What is asked –
1. Please say whether each statement below agrees with the journal entry on emotion in the non-3D, answering yes or no and quoting the words of the entry that settle it. (a) The writer wrote down notes about the dream after getting up. (b) The writer's binders fill about six feet of shelf space. (c) The other voice holds that the material would be easier for someone else to go through.
2. Resume the journal entry on emotion in the non-3D, writing on from its final sentence.

Emotion in non-3D

Monday, May 16, 2022

5:35 a.m. I doubt if I can capture the essence of the special dream I had. I got up, about 90 minutes ago, and wrote down some notes, so I wouldn’t forget the elements, but it may have to become a poem (if that is even possible), if I am to capture any of the essence of it.

So – setting switches – can we get to the twice-deferred subject of emotion in the non-3D?

Perhaps not. Perhaps it was a mistake to suggest it.

Because –?

Because, how practical a question is it? If by definition it does not deal with your life in 3D, what can it do but, at best, satisfy a certain abstract intellectual curiosity?

Say that’s all it did. Is that not worth doing?

Better to do than to speculate, if doing is possible and speculation would take away from doing.

Seems to me you have often enough discussed things that don’t concern us directly, but you have used them to triangulate on things that did concern us directly.

That’s true.

So what’s different here? I get that you want to discuss my dream, but that would make the third excuse for not talking about the subject. Was it a mistake, somehow, to mention it, and you’d rather we forget it?

We can discuss it. The simplest way to approach the subject is by contrast to your experience as 3D beings. You are also non-3D beings, so we are discussing the conflict within you.

So how can it be irrelevant to our lives?

Perhaps we are mistaken in that.

[pause]

I thought that would be our entry-point, but things grind to a halt again. Am I insufficiently focused?

Let’s say, you have your idea of how this should go, and we have ours, and they aren’t in sync.

I don’t remember us having this problem before.

You are in another place.

Better? Worse?

Well – different, anyway. You are assuming a more directive role, and while that per se is good, it has a disruptive side-effect; it is sand in the gears, you might say, until we establish a new routine. You can’t drive and not-drive at the same time.

And you want me to do more of the driving.

We do, and you do. The process has been in motion for some time now, you not noticing because you are in the middle of it. You have been thinking, you need people to pose questions to us because you can feel that there are gaps and we are not moving to fill them. But that is because you aren’t filling them, either. You aren’t engaging the material logically, empirically. Thinking won’t interfere with perceiving. And at a certain point, you can only move yourself (let alone the material) to a new level by altering your approach.

I think the task is beyond my powers. I have a shelf of binders – three feet of shelf space, and this not everything, by far – single-spaced. A lot of material. How am I going to go through all of that, and how? Start from the beginning? Start from the end and work backwards, when the end is continually being added to?

It wouldn’t be any easier for anybody else.

Oh, I doubt that. I think it requires a third angle of vision, neither you nor me, to provide an overview.

Funny that Seth didn’t require that.

Yes, but apparently you aren’t Seth; you don’t dictate chapter and title, you seem more free-form.

Recorded information –

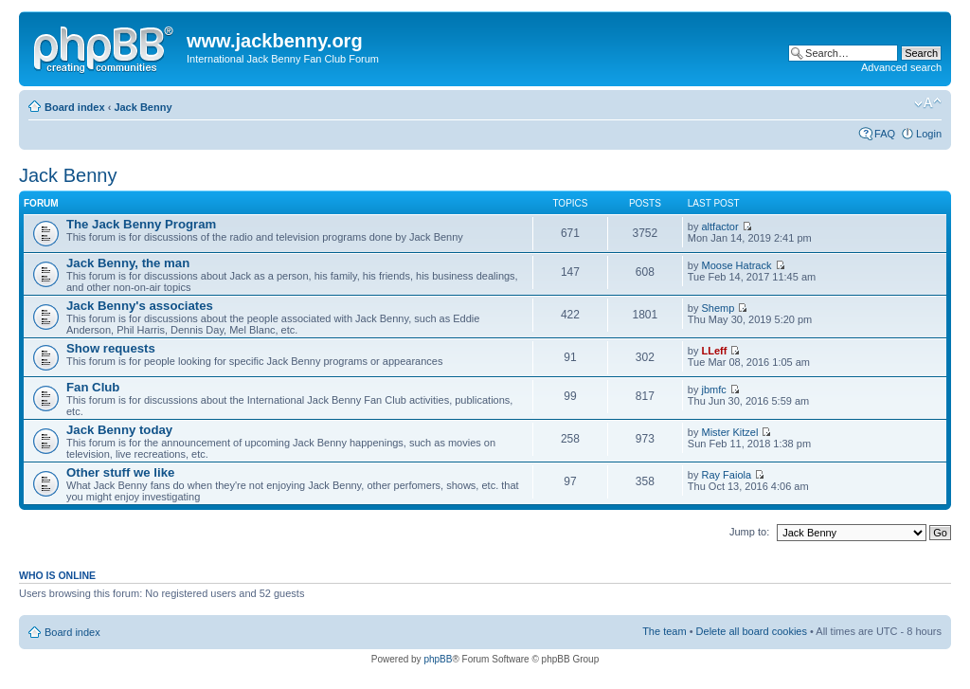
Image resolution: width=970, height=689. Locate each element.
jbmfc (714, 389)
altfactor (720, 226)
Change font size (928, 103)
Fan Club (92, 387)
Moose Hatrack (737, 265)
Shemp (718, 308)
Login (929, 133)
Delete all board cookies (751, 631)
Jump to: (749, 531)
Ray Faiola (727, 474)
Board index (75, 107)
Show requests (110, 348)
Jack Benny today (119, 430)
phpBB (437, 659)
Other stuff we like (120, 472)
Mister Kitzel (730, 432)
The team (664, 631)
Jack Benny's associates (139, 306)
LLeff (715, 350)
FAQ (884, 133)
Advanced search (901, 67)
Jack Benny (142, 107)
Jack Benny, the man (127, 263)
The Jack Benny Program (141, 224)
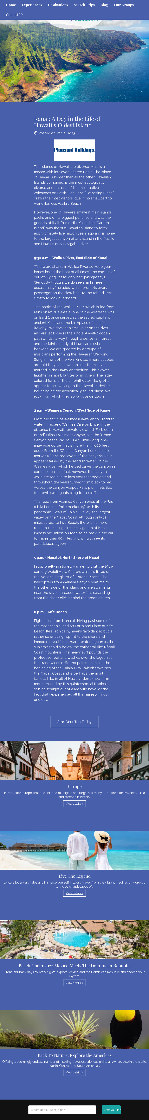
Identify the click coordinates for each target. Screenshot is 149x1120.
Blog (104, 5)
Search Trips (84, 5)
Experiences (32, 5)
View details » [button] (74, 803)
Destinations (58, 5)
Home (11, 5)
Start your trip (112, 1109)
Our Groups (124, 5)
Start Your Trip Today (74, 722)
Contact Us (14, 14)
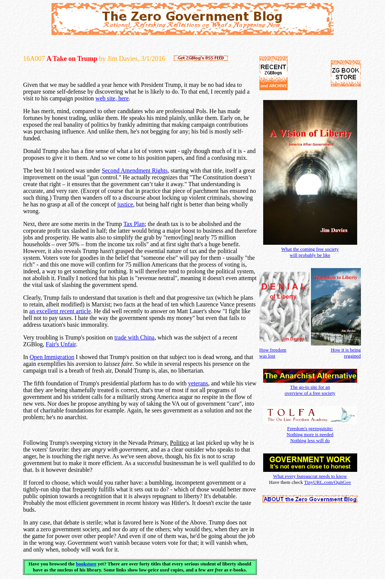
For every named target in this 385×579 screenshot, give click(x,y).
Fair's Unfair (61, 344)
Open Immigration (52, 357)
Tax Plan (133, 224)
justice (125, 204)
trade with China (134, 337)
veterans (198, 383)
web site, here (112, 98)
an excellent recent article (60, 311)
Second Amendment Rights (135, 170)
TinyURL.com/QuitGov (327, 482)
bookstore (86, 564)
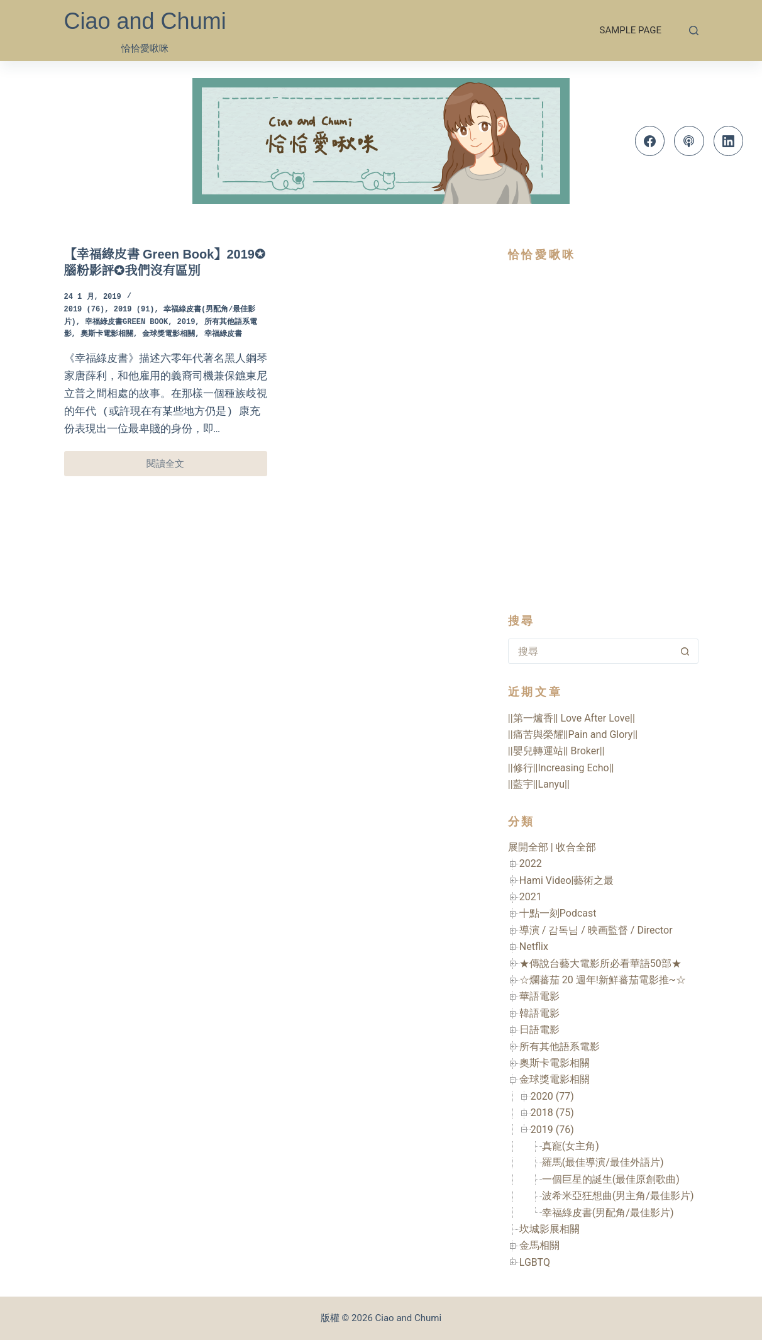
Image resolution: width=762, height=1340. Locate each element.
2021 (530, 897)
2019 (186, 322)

Expected results –
1.
(a) Yes: "I got up, about 90 minutes ago, and wrote down some notes"
(b) No: "three feet of shelf space"
(c) No: "It wouldn’t be any easier for anybody else."

2.
Well, we are not Seth and you aren’t Jane Roberts, but Jane Roberts might have complained that Seth was not Cayce’s source, nor she Cayce. Cayce might have pointed out that he was not Swedenborg – if he had even heard of Swedenborg. And so with innumerable anonymous others, not to mention all the people with one or two books who worked under greater handicaps than you do.

Are you taking me to be complaining?

Let’s say, you have an inadequate sense of the resources available to you. You have mastered one aspect of this means of communication, but there are always greater levels of sophistication that may be attained.

Then, let’s turn this back to the question I had in mind. Talk to us about emotion in non-3D.

“Or,” we hear, “shut up.”

Made me laugh, but, yes.

Very well. Since you finally decided to take the reins rather than let them lie on the ground.

Emotion, feelings, moods – what you commonly experience of them is never unmixed 3D or unmixed non-3D. How could it be? But this leads to confusion.

In 3D terms, we have defined emotion as the boundary layer between what you know as “you” and what you know as “other.” The very same boundary separates the “you’ that you know and the “you” that you don’t – that is, the conscious v. unconscious minds. This is because the world you perceive as “other” is actually the part of you unknown to the construct you have formed and called “you.”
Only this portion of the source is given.